> [Goal of the exercise] Could you write out exactly the lines from the one that contains "Open the user" through the last line of the listing below, both included and nothing more?

■ ■ ■

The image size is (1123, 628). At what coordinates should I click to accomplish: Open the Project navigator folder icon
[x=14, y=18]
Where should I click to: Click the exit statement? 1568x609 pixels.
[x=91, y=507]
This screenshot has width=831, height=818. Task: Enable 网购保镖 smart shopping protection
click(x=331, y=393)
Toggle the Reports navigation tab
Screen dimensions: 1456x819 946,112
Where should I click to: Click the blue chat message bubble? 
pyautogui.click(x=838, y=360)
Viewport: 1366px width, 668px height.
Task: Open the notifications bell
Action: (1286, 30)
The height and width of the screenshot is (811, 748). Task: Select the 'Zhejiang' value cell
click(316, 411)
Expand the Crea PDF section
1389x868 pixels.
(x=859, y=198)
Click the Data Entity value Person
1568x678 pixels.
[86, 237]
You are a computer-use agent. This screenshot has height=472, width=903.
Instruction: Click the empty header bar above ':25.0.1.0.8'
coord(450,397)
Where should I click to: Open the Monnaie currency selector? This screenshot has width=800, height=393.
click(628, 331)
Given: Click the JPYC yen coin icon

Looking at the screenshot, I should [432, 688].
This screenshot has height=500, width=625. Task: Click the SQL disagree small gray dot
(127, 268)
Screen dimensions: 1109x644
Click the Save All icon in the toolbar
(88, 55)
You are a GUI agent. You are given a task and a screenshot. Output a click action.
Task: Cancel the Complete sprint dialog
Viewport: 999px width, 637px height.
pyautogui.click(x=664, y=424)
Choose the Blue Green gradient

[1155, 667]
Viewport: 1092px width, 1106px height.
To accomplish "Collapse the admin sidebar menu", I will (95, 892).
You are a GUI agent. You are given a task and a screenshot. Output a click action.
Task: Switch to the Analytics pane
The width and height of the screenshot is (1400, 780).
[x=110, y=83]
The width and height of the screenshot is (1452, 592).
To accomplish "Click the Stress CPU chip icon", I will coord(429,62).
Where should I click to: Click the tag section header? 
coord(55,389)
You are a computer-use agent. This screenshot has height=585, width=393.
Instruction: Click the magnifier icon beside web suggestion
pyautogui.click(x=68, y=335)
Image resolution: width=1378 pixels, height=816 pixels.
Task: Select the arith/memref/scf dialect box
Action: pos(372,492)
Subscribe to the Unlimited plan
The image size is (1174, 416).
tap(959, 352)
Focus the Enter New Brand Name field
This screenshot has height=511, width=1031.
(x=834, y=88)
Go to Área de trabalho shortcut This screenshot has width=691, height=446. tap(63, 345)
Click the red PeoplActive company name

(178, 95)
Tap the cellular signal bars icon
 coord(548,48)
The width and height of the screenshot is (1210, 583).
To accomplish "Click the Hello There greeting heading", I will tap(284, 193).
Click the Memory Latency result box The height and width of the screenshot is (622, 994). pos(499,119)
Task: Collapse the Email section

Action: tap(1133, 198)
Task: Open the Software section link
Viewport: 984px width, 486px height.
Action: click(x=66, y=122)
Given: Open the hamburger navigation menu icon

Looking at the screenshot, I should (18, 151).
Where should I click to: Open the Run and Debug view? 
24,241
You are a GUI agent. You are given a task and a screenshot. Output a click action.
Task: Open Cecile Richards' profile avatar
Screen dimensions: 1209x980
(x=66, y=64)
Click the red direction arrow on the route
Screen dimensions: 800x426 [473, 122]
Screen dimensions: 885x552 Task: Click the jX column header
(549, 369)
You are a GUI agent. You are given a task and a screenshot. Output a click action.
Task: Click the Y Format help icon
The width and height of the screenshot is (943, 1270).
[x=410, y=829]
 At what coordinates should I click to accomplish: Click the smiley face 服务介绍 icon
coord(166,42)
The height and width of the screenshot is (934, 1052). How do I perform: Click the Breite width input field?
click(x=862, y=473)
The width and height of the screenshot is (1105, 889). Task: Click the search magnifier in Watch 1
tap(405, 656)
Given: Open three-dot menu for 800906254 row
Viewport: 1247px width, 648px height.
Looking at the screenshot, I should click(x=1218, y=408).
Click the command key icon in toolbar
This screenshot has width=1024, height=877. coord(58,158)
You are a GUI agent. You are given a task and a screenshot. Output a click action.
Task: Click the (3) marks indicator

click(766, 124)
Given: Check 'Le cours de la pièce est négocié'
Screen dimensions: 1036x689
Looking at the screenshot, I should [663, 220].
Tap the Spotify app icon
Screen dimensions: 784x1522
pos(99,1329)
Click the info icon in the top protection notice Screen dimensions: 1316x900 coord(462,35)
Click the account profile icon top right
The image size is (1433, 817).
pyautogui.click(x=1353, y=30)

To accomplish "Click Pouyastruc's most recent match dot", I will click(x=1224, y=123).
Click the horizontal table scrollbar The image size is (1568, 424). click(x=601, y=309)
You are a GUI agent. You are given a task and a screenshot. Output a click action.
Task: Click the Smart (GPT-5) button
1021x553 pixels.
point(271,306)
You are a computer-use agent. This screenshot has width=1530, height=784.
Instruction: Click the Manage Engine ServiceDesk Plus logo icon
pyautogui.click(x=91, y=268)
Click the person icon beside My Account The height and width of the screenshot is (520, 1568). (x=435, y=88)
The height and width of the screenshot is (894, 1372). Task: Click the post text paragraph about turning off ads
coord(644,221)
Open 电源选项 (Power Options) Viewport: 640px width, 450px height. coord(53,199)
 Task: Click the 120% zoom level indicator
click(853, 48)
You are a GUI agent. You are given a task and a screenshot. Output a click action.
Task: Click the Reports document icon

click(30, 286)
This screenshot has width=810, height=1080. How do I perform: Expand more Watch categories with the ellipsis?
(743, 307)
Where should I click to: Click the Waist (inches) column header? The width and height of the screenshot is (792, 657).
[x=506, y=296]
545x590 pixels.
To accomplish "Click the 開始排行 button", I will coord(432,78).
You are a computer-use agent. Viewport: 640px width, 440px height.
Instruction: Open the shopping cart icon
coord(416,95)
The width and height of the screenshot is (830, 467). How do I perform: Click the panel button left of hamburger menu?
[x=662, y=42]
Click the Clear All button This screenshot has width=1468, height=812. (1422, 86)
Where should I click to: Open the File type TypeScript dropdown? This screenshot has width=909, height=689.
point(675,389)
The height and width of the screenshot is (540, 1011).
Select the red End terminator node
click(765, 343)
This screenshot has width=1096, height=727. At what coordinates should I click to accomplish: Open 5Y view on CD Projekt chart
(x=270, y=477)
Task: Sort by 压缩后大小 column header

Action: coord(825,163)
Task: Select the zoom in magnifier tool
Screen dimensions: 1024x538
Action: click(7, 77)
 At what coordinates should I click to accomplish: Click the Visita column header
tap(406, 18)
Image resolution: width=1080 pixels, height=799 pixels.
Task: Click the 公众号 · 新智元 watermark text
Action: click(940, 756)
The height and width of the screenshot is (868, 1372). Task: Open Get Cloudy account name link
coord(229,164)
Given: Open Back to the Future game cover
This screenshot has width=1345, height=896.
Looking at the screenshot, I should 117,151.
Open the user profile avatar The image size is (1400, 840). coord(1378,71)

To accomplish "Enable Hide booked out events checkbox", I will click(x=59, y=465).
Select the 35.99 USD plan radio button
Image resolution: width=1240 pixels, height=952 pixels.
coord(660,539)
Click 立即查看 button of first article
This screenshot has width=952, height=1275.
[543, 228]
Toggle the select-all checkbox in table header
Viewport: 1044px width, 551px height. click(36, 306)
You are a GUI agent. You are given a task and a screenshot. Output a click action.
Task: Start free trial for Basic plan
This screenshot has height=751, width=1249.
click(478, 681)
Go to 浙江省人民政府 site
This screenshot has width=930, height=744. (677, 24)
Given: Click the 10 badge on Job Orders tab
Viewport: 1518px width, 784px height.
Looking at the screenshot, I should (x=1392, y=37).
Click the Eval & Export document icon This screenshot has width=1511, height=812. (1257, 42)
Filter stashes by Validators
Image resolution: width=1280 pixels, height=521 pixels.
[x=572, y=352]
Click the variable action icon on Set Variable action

■ ■ ■

> [Written reply]
Open the user profile avatar The image size is (1400, 840). coord(1378,71)

To accomplish "Enable Hide booked out events checkbox", I will click(x=59, y=465).
Select the 35.99 USD plan radio button
Image resolution: width=1240 pixels, height=952 pixels.
coord(660,539)
Click 立即查看 button of first article
This screenshot has width=952, height=1275.
[543, 228]
Toggle the select-all checkbox in table header
Viewport: 1044px width, 551px height. click(36, 306)
You are a GUI agent. You are given a task and a screenshot. Output a click action.
Task: Start free trial for Basic plan
This screenshot has height=751, width=1249.
click(478, 681)
Go to 浙江省人民政府 site
This screenshot has width=930, height=744. (677, 24)
Given: Click the 10 badge on Job Orders tab
Viewport: 1518px width, 784px height.
Looking at the screenshot, I should (x=1392, y=37).
Click the Eval & Export document icon This screenshot has width=1511, height=812. (1257, 42)
Filter stashes by Validators
Image resolution: width=1280 pixels, height=521 pixels.
[x=572, y=352]
Click the variable action icon on Set Variable action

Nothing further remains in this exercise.